The response must consist of the lines from the one holding "Viewport: 416px width, 400px" through the final line of the entries, given again exactly and without any pictures.

───── INPUT RECORDS

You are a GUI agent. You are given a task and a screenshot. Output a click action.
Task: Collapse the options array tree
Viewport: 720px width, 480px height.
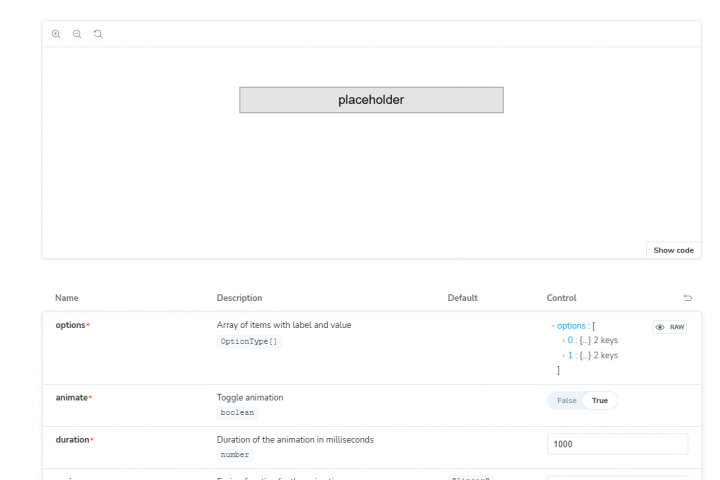[552, 326]
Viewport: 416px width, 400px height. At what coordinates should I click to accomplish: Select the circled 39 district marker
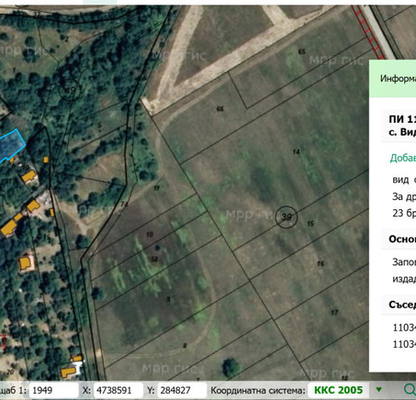click(286, 217)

──────────

→ **SOLUTION TO THE PROBLEM**
Viewport: 416px width, 400px height. At what coordinates should I click to accomplish: Select the circled 39 district marker
click(286, 217)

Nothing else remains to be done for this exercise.